Never be selfish in bed. Arthur subscribes to that principle, really he does, but it's hard to uphold it when he barely remembers his own name. He reaches out lazily to get a hand on Eames, but Eames just laugh and flops down next to him. "Really, darling, you think there's anything left to do? I've only wanted to eat out that pert little ass of yours since about two minutes after I met you."
"It took two minutes?" Arthur adopts an offended tone.
Eames laughs and flings his arm across Arthur's waist and nuzzles his neck. "Allow me some dignity, darling."
"Next time you're going to fuck me." It's not a question. Arthur has plans.
He needs a moment to realize that Eames is suddenly grinning at him like a sap because he said "next time." There is an endless supply of smart-ass remarks he could make about this, but he decides to lay his head on Eames's chest instead. Just because it's comfortable.
Eames curves his arm around Arthur's shoulders and strokes his fingers lightly along his arm. Arthur can still feel him smiling.
"There is one thing I've been wondering about," Arthur tells him.
"Mm?"
"What did you say to A-Rod?"
Eames's stroking fingers stop, just for a moment, and then start again. "Only that it's never too late to try to get what you really want."
Arthur props himself up on his elbow. "You, Mr. Eames, are a closet romantic."
Eames smiles, not even trying to deny it. "The man has a secret unicorn room in his subconscious, darling, what else was I to do?"
"Do you think it worked?"
Eames gives a half shrug. "He did seem the suggestible sort. I suppose we'll have to wait to see if there are heated glances in the dugout come spring." His expression takes a mischievous turn. "Speaking of unicorns—"

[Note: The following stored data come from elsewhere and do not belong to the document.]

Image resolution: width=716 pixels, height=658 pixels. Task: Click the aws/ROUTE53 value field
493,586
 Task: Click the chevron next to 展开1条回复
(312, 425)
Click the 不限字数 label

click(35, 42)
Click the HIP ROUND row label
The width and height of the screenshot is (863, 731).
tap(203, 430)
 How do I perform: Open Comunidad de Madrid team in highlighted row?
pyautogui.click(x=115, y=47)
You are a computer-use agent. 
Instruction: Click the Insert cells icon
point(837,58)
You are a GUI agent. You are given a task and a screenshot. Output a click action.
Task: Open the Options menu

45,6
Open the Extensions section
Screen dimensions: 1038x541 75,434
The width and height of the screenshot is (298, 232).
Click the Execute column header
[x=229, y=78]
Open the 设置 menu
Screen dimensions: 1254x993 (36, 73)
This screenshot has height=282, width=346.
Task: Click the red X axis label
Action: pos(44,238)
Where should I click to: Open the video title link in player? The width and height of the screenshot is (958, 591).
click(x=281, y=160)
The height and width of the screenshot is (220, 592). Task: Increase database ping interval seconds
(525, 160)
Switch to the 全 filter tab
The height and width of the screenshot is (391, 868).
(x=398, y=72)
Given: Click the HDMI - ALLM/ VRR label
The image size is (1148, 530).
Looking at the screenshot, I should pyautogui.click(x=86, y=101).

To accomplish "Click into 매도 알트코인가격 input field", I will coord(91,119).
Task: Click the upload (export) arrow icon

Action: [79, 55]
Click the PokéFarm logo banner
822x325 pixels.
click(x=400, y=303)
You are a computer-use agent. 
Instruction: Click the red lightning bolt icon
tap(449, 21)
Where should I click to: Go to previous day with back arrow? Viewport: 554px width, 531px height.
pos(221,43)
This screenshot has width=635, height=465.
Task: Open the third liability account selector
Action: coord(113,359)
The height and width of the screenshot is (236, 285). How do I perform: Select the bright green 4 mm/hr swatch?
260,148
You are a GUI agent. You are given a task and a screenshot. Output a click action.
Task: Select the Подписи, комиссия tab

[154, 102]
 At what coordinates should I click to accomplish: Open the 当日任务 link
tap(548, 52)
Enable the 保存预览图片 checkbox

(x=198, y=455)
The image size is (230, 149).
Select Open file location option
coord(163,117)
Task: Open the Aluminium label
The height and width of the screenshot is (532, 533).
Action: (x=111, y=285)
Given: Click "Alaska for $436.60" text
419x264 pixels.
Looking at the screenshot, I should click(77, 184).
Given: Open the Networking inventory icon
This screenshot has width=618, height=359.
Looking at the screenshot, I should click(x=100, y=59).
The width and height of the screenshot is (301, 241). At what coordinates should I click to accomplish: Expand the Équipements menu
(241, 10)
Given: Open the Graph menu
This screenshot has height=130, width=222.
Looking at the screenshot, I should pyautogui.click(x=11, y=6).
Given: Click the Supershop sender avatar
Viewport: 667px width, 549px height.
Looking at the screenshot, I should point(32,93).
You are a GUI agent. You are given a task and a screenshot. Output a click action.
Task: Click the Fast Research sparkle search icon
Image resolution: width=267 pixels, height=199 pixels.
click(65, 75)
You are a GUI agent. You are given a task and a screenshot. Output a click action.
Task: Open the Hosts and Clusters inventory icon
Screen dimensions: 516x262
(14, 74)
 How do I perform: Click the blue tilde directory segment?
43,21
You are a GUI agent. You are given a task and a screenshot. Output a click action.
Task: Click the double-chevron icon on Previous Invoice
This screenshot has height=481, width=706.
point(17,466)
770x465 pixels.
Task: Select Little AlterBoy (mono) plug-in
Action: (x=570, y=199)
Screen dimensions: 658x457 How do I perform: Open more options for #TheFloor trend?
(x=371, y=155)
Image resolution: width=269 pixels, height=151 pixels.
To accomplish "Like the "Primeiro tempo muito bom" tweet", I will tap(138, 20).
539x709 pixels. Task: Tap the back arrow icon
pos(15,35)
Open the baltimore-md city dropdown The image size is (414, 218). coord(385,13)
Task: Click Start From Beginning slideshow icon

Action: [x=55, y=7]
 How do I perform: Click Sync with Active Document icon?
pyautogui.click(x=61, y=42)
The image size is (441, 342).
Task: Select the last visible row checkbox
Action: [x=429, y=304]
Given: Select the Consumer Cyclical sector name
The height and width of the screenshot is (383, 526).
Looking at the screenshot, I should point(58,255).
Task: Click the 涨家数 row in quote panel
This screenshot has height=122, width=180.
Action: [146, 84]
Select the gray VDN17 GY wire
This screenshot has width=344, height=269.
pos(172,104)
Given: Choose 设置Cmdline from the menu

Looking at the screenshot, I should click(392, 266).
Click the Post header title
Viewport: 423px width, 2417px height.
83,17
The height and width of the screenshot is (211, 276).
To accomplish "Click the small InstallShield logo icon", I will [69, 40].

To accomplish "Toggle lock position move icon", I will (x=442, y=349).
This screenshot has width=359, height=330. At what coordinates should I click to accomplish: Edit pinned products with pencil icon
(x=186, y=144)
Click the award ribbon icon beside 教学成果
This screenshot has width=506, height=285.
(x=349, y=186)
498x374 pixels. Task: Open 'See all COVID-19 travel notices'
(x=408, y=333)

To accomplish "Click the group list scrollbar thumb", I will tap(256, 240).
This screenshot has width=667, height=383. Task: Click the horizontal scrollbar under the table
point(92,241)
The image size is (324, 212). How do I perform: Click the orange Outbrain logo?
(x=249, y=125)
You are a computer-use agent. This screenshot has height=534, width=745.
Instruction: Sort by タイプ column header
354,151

"I really wish you wouldn't."
"I was simply going to observe that you have the perfect spot for a painting on that wall opposite there."
“Don’t even say it," Arthur warns him.
“I rather think I have something of the unicorn about me.”
“You really, really don’t.” Eames is far too filthy to be a unicorn.
His expression must communicate this idea, because Eames smiles wolfishly.
"We can discuss possible additions to your art collection later." He tumbles Arthur onto his back and hovers over him, eyes bright with challenge, as if determined to show Arthur how very un-unicorn-like he can be.
"Are you going to show me some more of those ideas you had about this bed?"
"That was my plan," Eames says, kissing Arthur's throat. "It may turn into rather a project. There were quite a lot of them."
Arthur strokes his fingers through Eames's hair and pulls him closer, smiling. "We've got time."
Frequently Asked Questions
Q: Were Alex Rodriguez and Derek Jeter once in love?
A: Judge for yourself!
Q: Did betrayal really break them apart? Was there a rift that could only be healed by winning a World Series together?
A: I’m afraid so. Here’s how it started.
Q: But why a centaur?
A: Because a former girlfriend of A-Rod’s claimed that he had not one but two paintings of himself as a centaur in his home. Exactly 0 Yankees fans were surprised to learn this.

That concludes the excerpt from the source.